A text-only Markdown preview with Elixir (and Haskell)
24 Feb 2022Recently, I was doing some stuff in Markdown with Phoenix, more specifically with Earmark, and I needed to have a "textual only" preview of some Markdown text. That is, I wanted to strip the tags but keep the content.
The Earmark AST
By looking at the Earmark documentation, the AST returned
by EarmarkParser.as_ast/2
is a list of 4-uples made like this
{
block, # The name of the HTML block
attrs, # The HTML attributes of the block
content, # The content, a list of ASTs and/or strings
annotations # A map from atom to string
}
So the AST for
# A title
A paragraph with **bold** and _italic_.
Another with a [link](www.duckduckgo.com).
Is something like
[
{"h1", [], ["A title"], %{}},
{"p", [],
[
"A paragraph with ",
{"strong", [], ["bold"], %{}},
" and ",
{"em", [], ["italic"], %{}},
"."
], %{}},
{"p", [],
[
"Another with a ",
{"a", [{"href", "www.duckduckgo.com"}], ["link"], %{}},
"."
], %{}}
]
The Elixir solution
What I came up with was something like this1
defmodule MarkdownHelpers do
@block_tags ~w(p div ul ol h1 h2 h3 ...) # and so on
def markdown_preview(markdown) do
case EarmarkParser.as_ast(markdown) do
{:ok, ast, _warnings} -> strip_tags(ast)
{:error, _ast, _errors} -> ""
end
end
defp strip_tags(s) when is_bitstring(s), do: s
defp strip_tags({b, _, ast, _}) when b in @block_tags do
# Here I add "\n\n" because I want to keep
# the original blocks separated.
# Want everything on one line?
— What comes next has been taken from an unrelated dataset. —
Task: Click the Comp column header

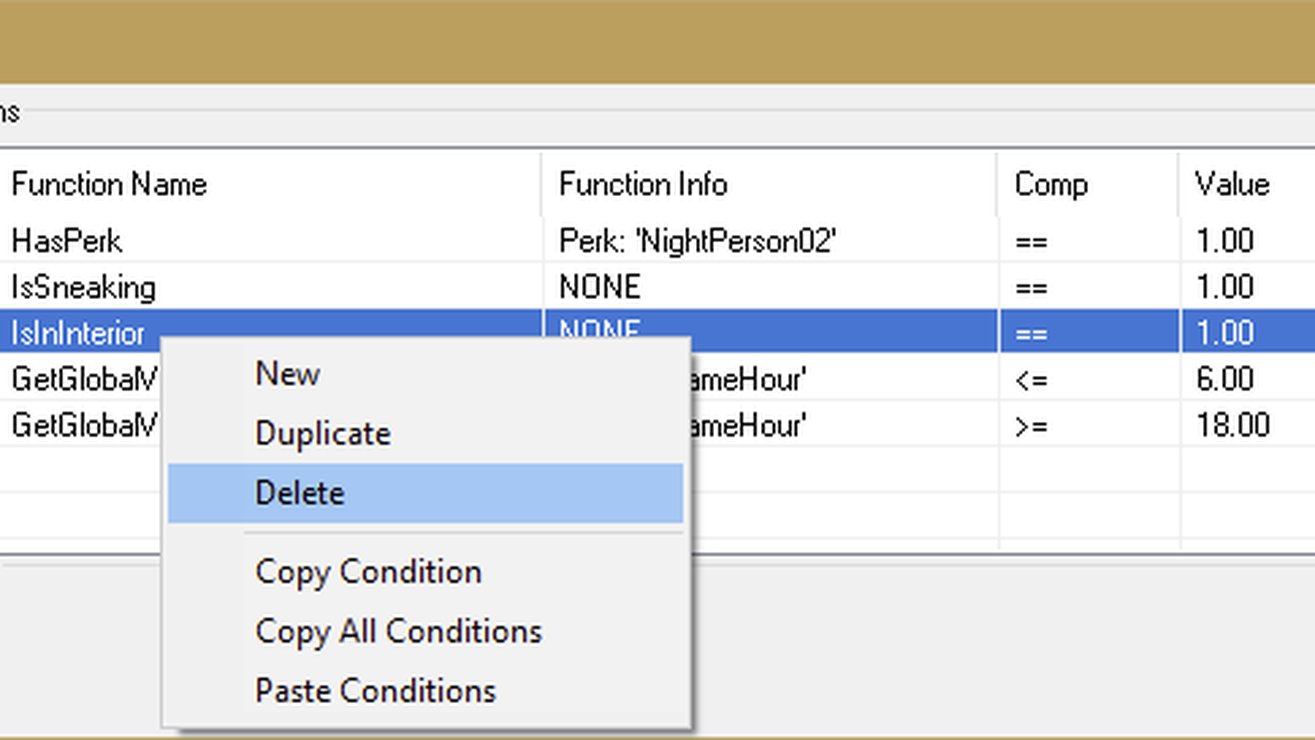Action: point(1050,184)
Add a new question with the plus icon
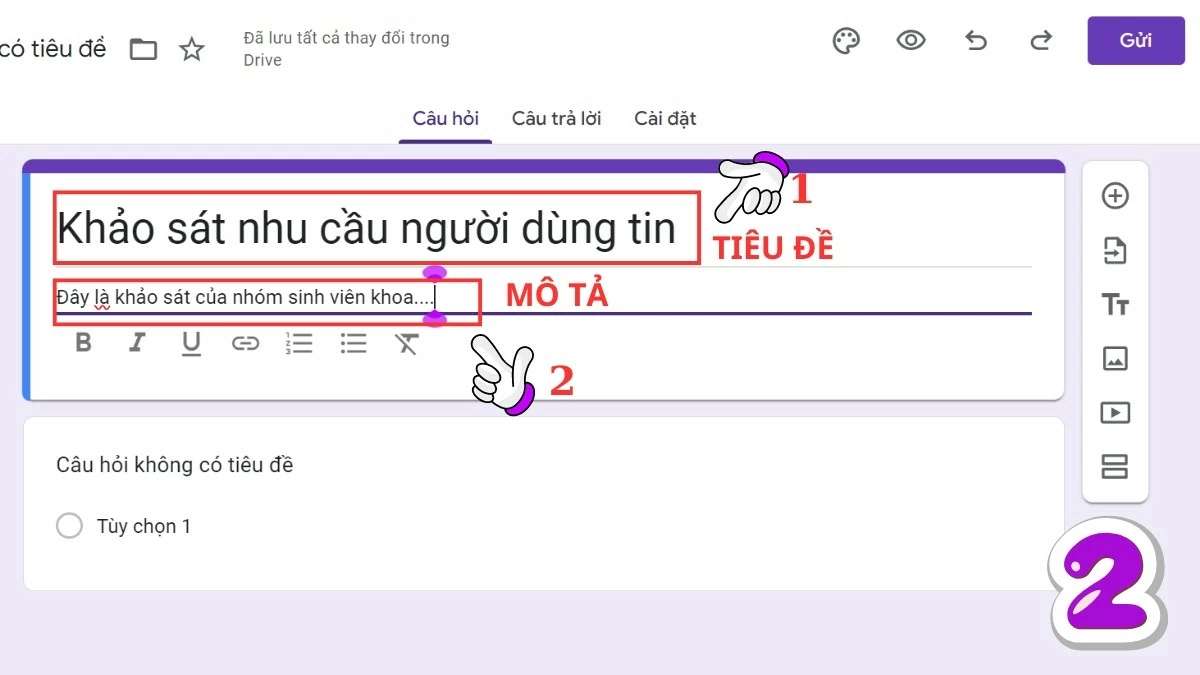 [x=1115, y=195]
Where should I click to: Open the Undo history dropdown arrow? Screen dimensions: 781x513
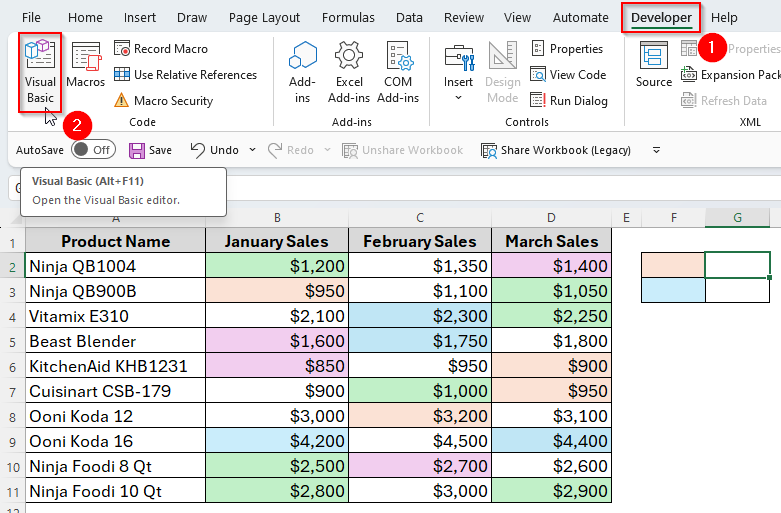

Just use " "
strip_tags(ast) <> "\n\n"
end
defp strip_tags({_, _, ast, _}), do: strip_tags(ast)
defp strip_tags(xs) when is_list(xs) do
xs
|> Enum.map(&strip_tags/1)
|> Enum.join()
end
end
And it does work quite nicely
iex> MarkdownHelpers.markdown_preview("""
...> # A title
...> A paragraph with **bold** and _italic_.
...>
...> Another with a [link](www.duckduckgo.com).
...> """) |> IO.puts()
A title
A paragraph with bold and italic.
Another with a link.
:ok
The Elixir code is quite nice, and the recursive structure of the AST is (obviously) well suited for the use of recursion.
The Haskell solution
And as soon as I did this I wanted to try a Haskell version. First of all, Elixir is dynamic language, while Haskell is static. So I need to invent a type for the Earmark representation of an AST. One solution could be something like2
module Earmark where
import Data.Map (Map)
type Markdown = String
type BlockName = String
type Attrs = [(String, String)]
type Annotations = Map String String
data AST
= Str String
| Block BlockName Attrs [AST] Annotations
asAst :: Markdown -> Either String [AST]
asAst = ...
Now the code pretty much translates trivially.
module MarkdownHelpers (markdownPreview) where
import Earmark
blockTags :: [String]
blockTags = ["p", "div", "ul", "ol", "h1", "h2", "h3", ...] -- and so on
markdownPreview :: Markdown -> Either String String
markdownPreview m = stripTagsList <$> asAst m
stripTagsList :: [AST] -> String
stripTagsList = concatMap stripTags
stripTags :: AST -> String
stripTags (Str s) = s
stripTags (Block p _ ast _)
| p `elem` blockTags = stripTagsList ast ++ "\n\n"
| otherwise = stripTagsList ast
Notice the two functions stripTagsList
and stripTags
: since Haskell is statically typed,
you can't make stripTags
accept both a list and AST
as you would in Elixir.
But the code is quite short, and if we take the AST for the same piece of Markdown as before, i.e.
block p a c = Block p a c Map.empty
[ block "h1" [] [Str "A title"]
, block "p" []
[ Str "A paragraph with ", block "strong" [] [Str "bold"]
, Str " and ", block "em" [] [Str "italic"]
, Str "."
]
, block "p" []
[ Str "Another with a "
, block "a" [("href", "www.duckduckgo.com")] [Str "link"]
, Str "."
]
]
The result is the same.
ghci> Right s = markdownPreview "# A title ..."
ghci> putStrLn s
A title
A paragraph with bold and italic.\n\n
Another with a link.
ghci>
Conclusion
The Elixir code doesn't have to deal with types, so is concise and simple, but the syntax (although I like it) is a little bit more "noisy" than the Haskell one, which is a lot more pristine.
On the other hand, in the Haskell world this is possible only because there is a (maybe not trivial) system of types that represents all the possibilities explicitely. You get a very strong type safety, but it can be harder to write.
There are probably better ways to do this, but I wanted to keep things quick and simple.
Since I only cared about the AST, here I ignored the possible warnings or errors returned by as_ast
and just used a generic String
for the error message.